Everything is either negative, hateful, spiteful, or plain ****ty that comes out her mouth..

How to best deal with this? I have brought it up to her several times....she honestly believes nothing is wrong and it is.....and starting to get serious


----------



## loverforlife (Oct 18, 2011)

All I can say is pray because I am at wits end with mines. I am going to an emergency counseling session tomorrow. I just dont think I can take it any longer. It seems like a game to me. A serious game...and my mental and emotional health are being impacted...


----------



## YinPrincess (Jul 31, 2011)

I've been that way before, and it was the result of feeling unloved and neglected. If she's crabby and negative about everything in general she's probably just as unhappy as you are, although for different reasons. Maybe try sitting down with her and saying you've noticed how unhappy she is, and that you sincerely care/want to know what you can do to help - and see if she will talk.. Be careful not to criticize, explain away or dismiss ANYTHING she says, no matter your view on it... The point is to show you care and want to listen. This usually softens women and enables them to open up. Be gentle and kind and if anything at all, at least the attempt was made. 
_Posted via Mobile Device_


----------



## loverforlife (Oct 18, 2011)

Hey YinPrincess, I have tried all of the above with mines and I always end up frustrated...this is a hard situation. Thank GOd for this forum and all of this support...


----------



## Savagecinemainc (Oct 12, 2011)

Been trying as of late to work it out and she responds she doesnt care and its a waste of her time...As said in another reply my sanity and emotional level cant even take it...I cant sleep and its weighing in on my health as well...I love her, but feel like im married to a 12yr old with no understanding of love or communication....and if i give up i feel as if ive let her down...really mixed emotions, as i dont wanna make a wrong decision but after 7 yrs when doesn the time to grow up and deal come into effect...im 30 now and dont wanna loose my whole life waiting


----------



## Trying2figureitout (Feb 3, 2011)

Why do you guys let your wives treat you like that?

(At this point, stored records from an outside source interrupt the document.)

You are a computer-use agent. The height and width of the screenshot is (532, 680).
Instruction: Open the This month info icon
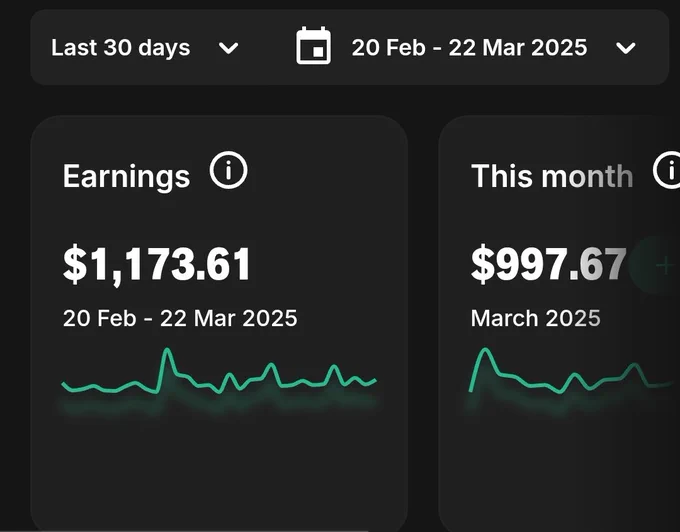[669, 170]
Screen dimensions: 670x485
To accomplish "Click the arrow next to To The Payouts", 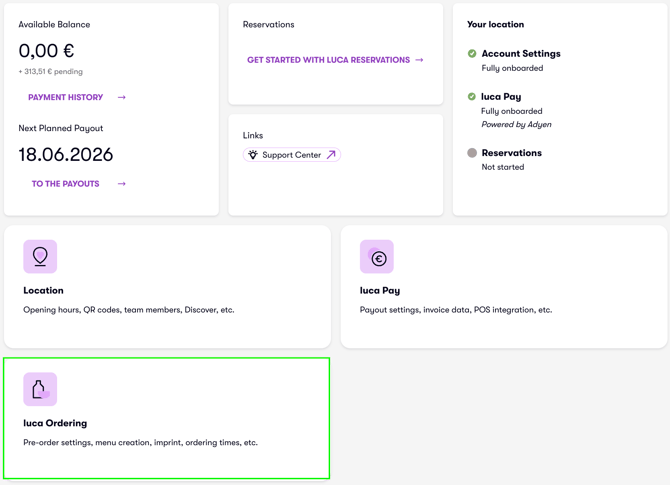I will tap(122, 184).
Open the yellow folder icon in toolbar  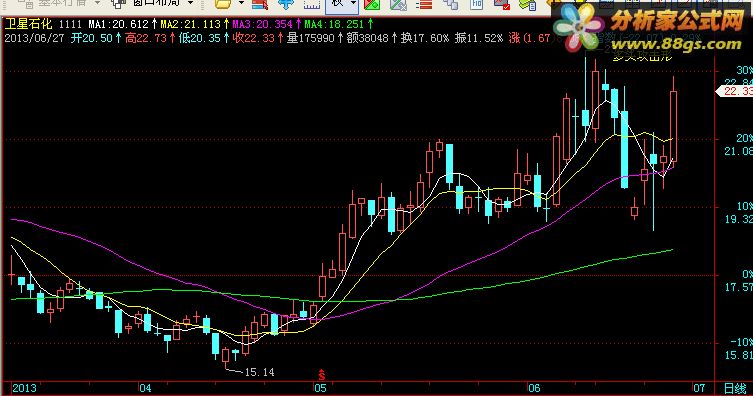223,4
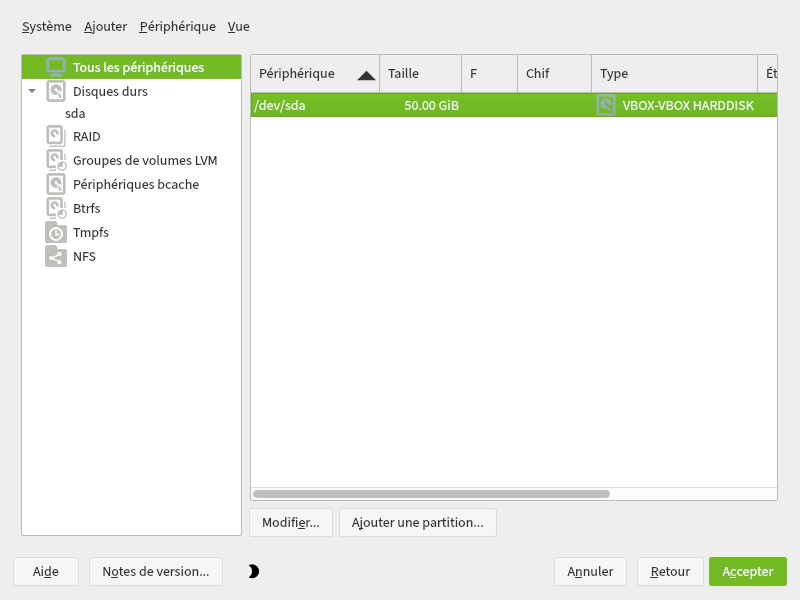Click the disk icon in the /dev/sda row
This screenshot has width=800, height=600.
[606, 105]
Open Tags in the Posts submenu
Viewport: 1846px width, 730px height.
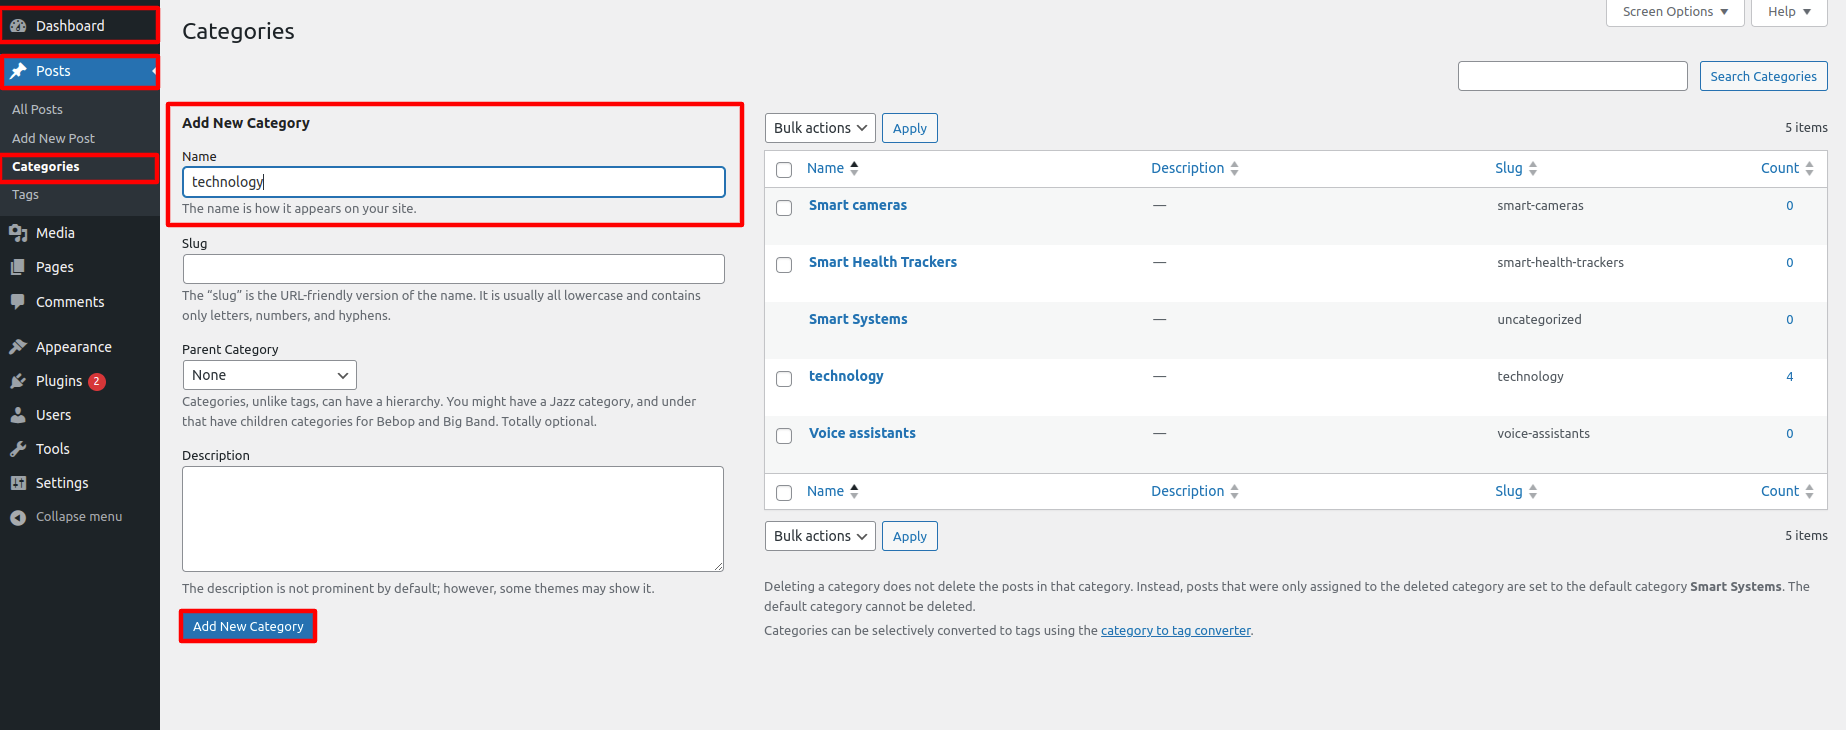click(26, 195)
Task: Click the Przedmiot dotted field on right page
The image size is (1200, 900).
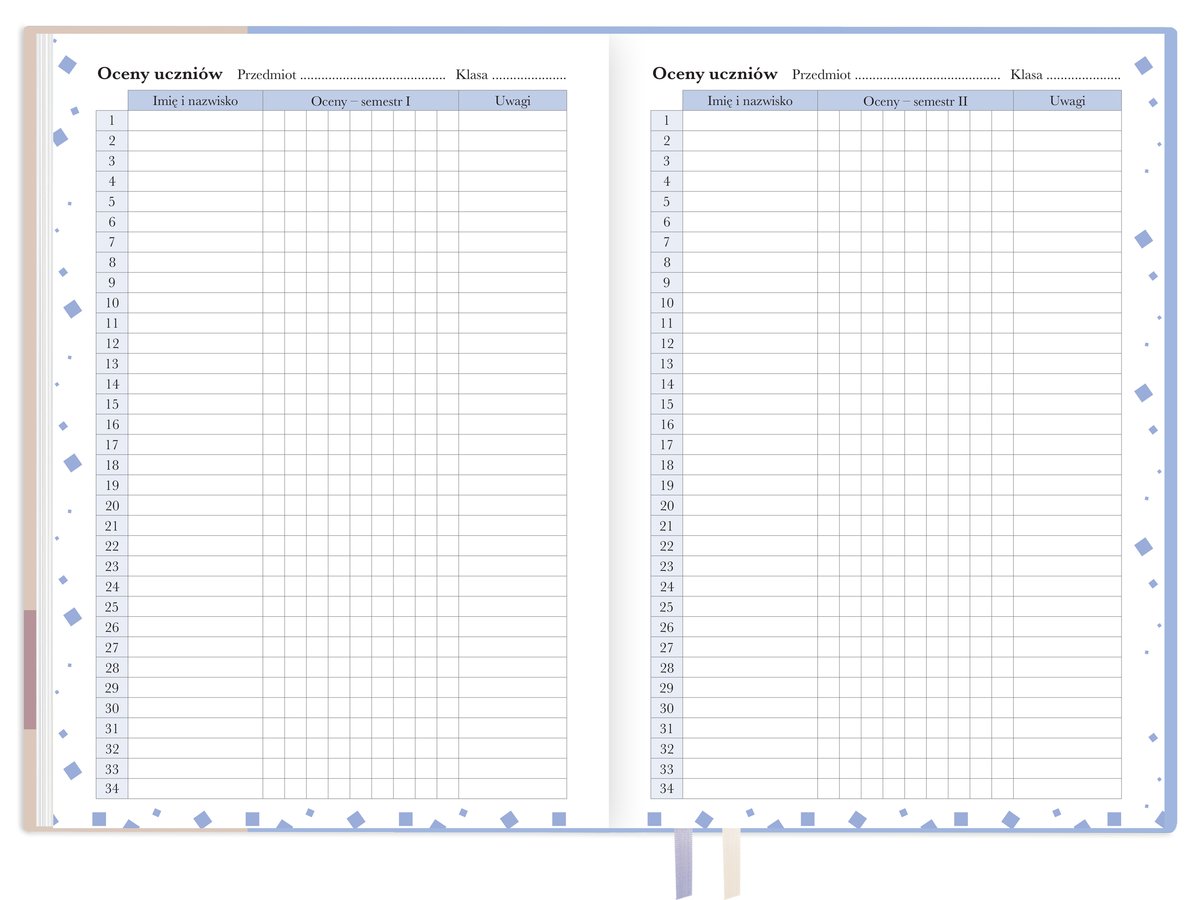Action: click(x=927, y=76)
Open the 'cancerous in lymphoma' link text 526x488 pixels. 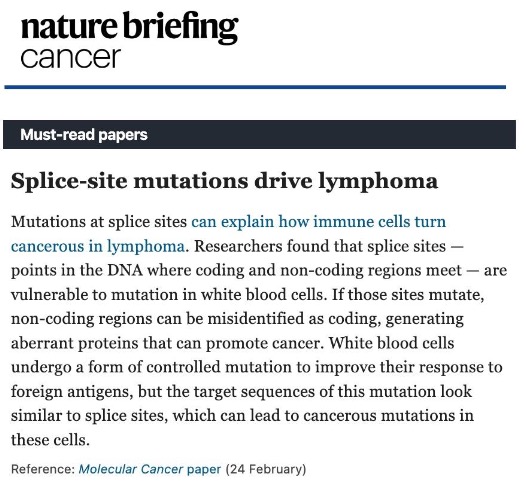tap(98, 247)
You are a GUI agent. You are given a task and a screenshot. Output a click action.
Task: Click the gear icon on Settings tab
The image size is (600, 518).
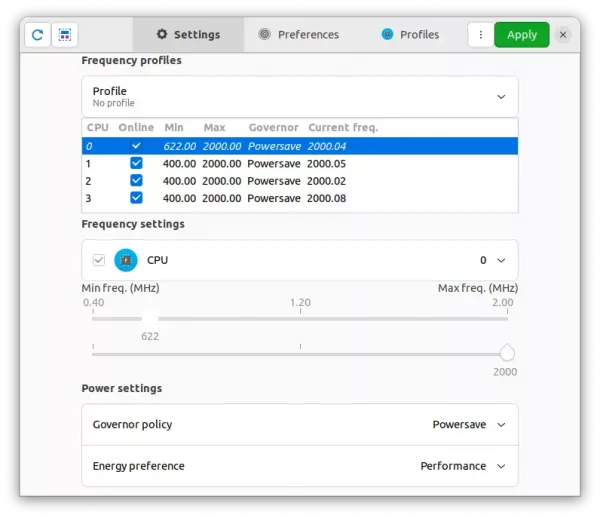[x=162, y=35]
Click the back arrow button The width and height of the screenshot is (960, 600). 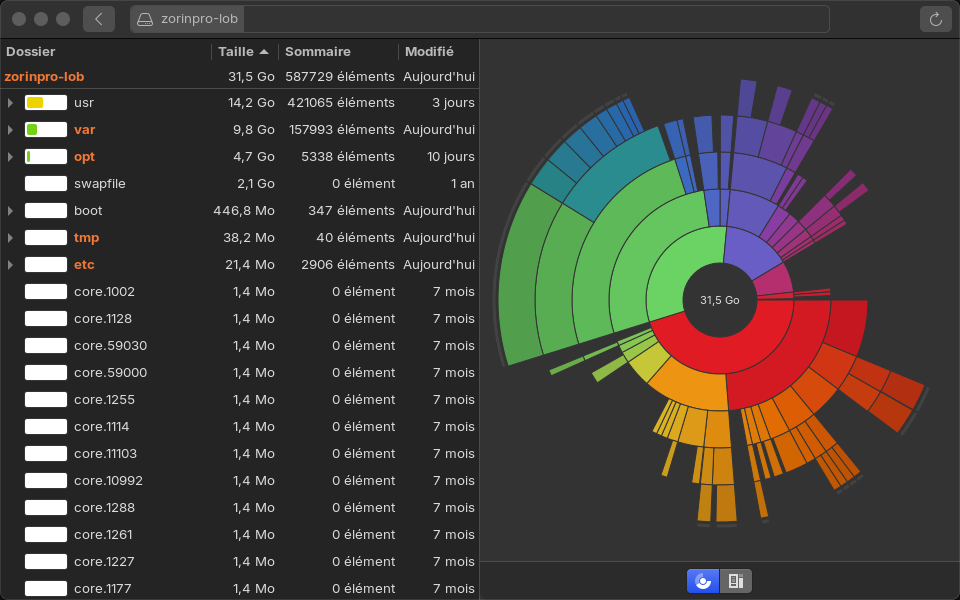(x=99, y=19)
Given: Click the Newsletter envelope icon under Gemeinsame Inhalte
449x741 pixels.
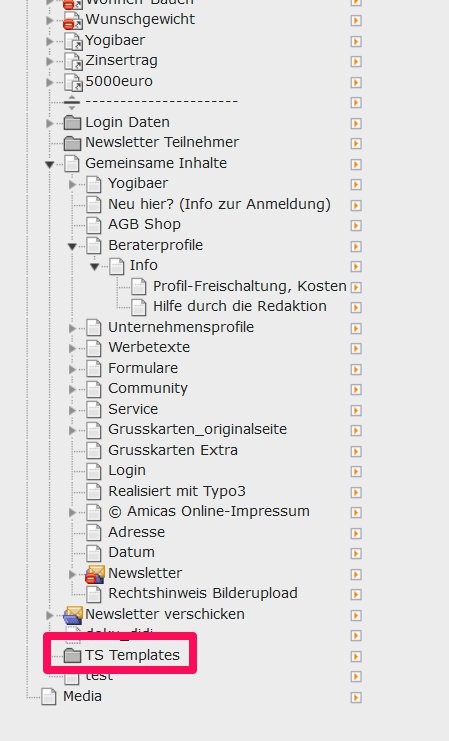Looking at the screenshot, I should (95, 573).
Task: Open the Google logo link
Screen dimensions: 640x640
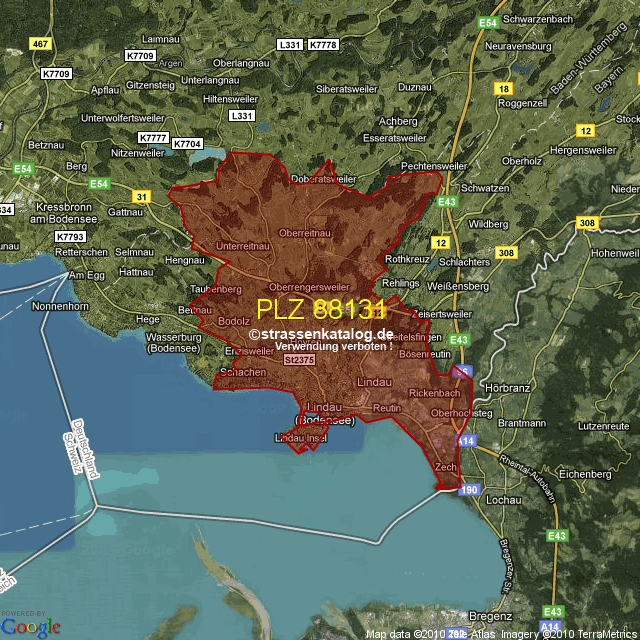Action: coord(30,625)
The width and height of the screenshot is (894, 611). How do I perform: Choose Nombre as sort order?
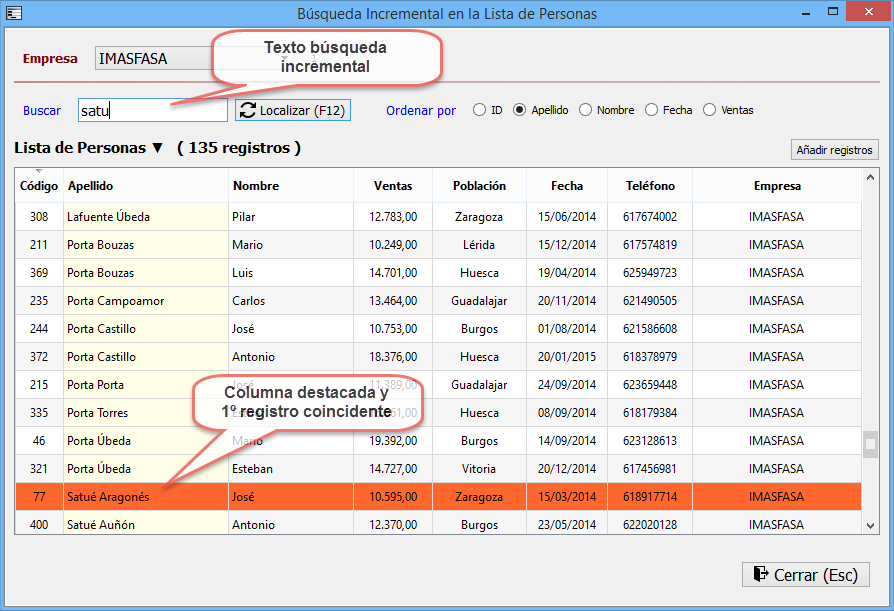tap(586, 110)

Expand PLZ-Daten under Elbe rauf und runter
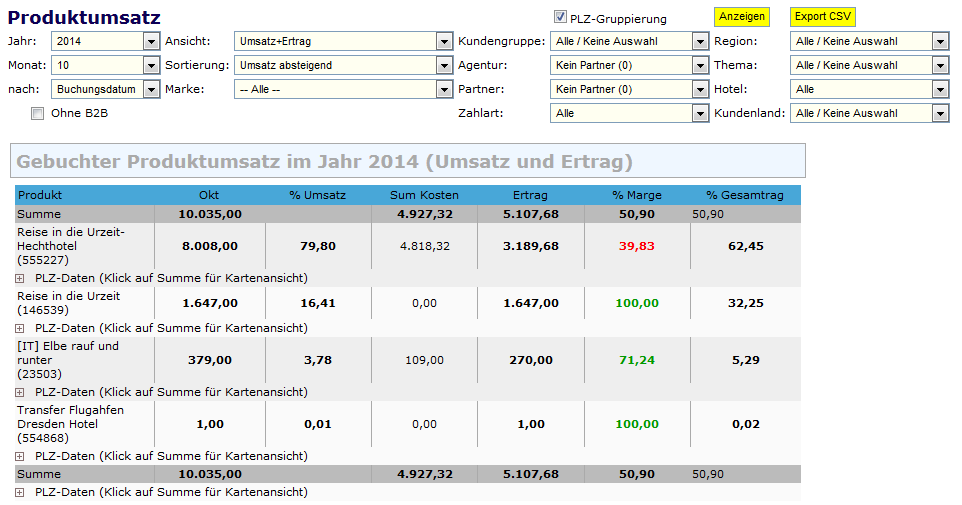click(20, 392)
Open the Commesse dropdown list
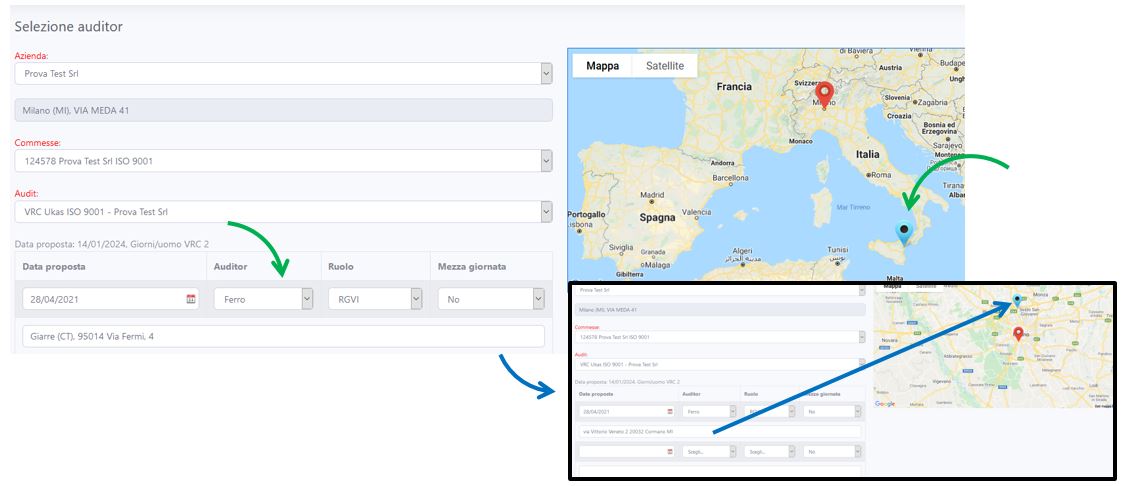Screen dimensions: 1130x486 [x=545, y=161]
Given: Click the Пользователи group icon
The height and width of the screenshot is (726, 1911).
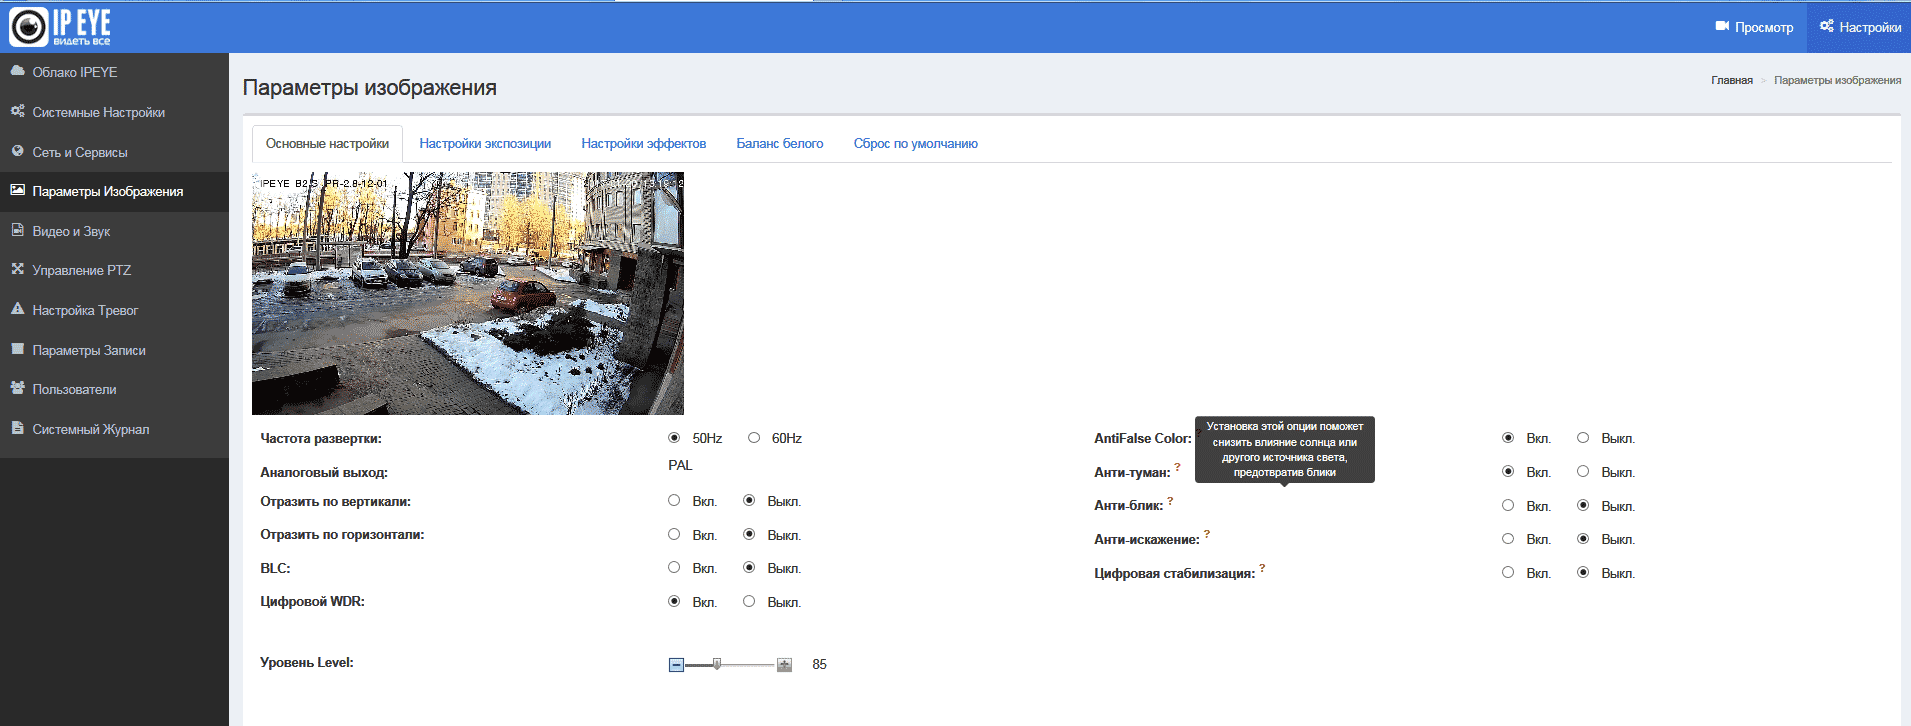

Walk away and tell her when she calms down she can talk to you calmly.


----------



## unbelievable (Aug 20, 2010)

In the book of Romans, Paul says a Deacon's wife shouldn't be a "slanderer". The original Greek text uses the word Diablos (devil). I heard a preacher say that Satan uses the words of spiteful, critical Christians to get into places he can't reach. Our words are very powerful and can be tools for good or evil. My wife has a very critical mother and my wife naturally tends to follow that path. 
I pointed out the above to her and also pointed out how frustrated God must feel to hear her frequent grumbling after He's blessed us so. I pointed out that we are both exactly where He wants us because it suits His purposes. We don't need to understand why things are the way they are but just to trust that He knows what He's doing.


----------



## CallaLily (Jan 13, 2011)

Has your wife always been this way? Or is this something new? 

Maybe she has some deep rooted issues like a mental disorder you know nothing about? Or maybe she has some resentment about something that you know nothing about. 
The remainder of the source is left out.